● Apply what you read:
• 1. List the five kinds of measures that the nursing home legislation text says the bills under legislative review would include.
• 2. Carry the nursing home legislation text forward from its last sentence.

● Provided text:
+++

Today, AARP Texas Director Tina Tran applauded Texas lawmakers for their initial work and urged continued progress toward passing several important bills to protect nursing home residents. These bills are in varying stages of legislative review and include measures that would:

     * Improve nursing home staffing and quality;

     * Ensure visitation for residents of care facilities;

     * Create transparency around federal funds allocated during the pandemic;

     * Address emergency power supply needs in long-term-care facilities; and

     * Incentivize at-home care to avoid costly nursing home stays.

“Vaccines are working to reduce the number of COVID cases and deaths, but long-term care facilities remain Ground Zero in this pandemic,” said AARP Texas Director Tina Tran. “Thankfully, Texas legislators are responding appropriately to the crisis by advancing important nursing home legislation.

“AARP Texas urges lawmakers to finish the work they’ve started,” Tran added. “Texans are counting on their elected leaders to protect the mothers, fathers, grandparents and other vulnerable loved ones in long-term care facilities.”

The following are some of the vital measures being considered by the Legislature:

Visitation:  Senate Bills 25 and House Bill 892 would reunite nursing home and assisted living facility residents with their loved ones and would ensure that, in future events in which visitation is restricted, all residents can have at least one person of their choosing to make visits.

+++

● Collected data:
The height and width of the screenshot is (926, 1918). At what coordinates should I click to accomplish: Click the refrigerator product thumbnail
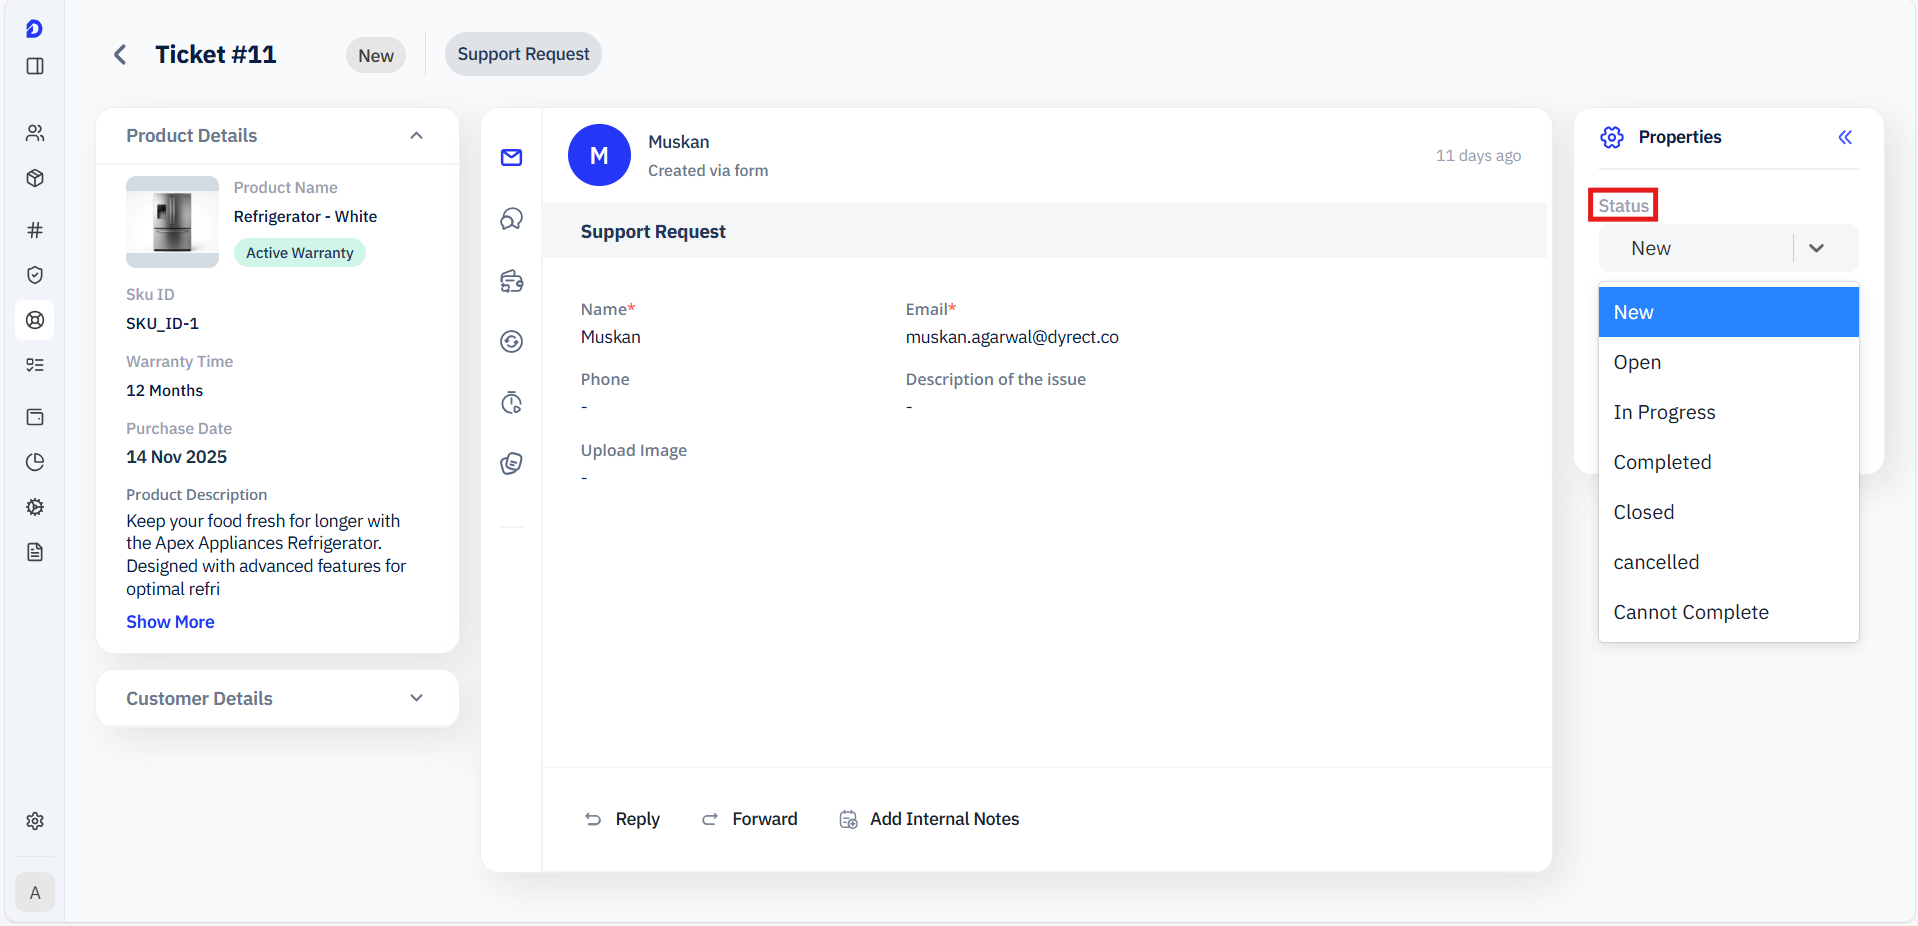pos(172,222)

+++

● Outputs by task:
• 1.
- Improve nursing home staffing and quality
- Ensure visitation for residents of care facilities
- Create transparency around federal funds allocated during the pandemic
- Address emergency power supply needs in long-term-care facilities
- Incentivize at-home care to avoid costly nursing home stays

• 2.
Transparency: SB 809 requires that nursing homes report any federal funds they received during the pandemic. SB 882 clarifies that long-term-care facilities are not protected entities for purposes of reporting cases of a communicable diseases. This move would give family members and the public information when there is a public health emergency.

Staffing and quality: SB 2028 would improve staff-to-resident ratios in nursing facilities. SB 146 offers loan repayment to nurses who work in long-term-care facilities. Several budget riders would also review and address staffing and quality.

Emergency power supply: SB 1614 and HB 2325 would address emergency power in long-term-care facilities to ensure that residents are safe from the heat of summer and cold of winter. The February winter storm highlighted shortcomings in existing emergency power supply requirements for care facilities.

At-Home Care: Numerous bills and budget riders have been filed to encourage more care at home, with some involving changes to the Star+Plus system.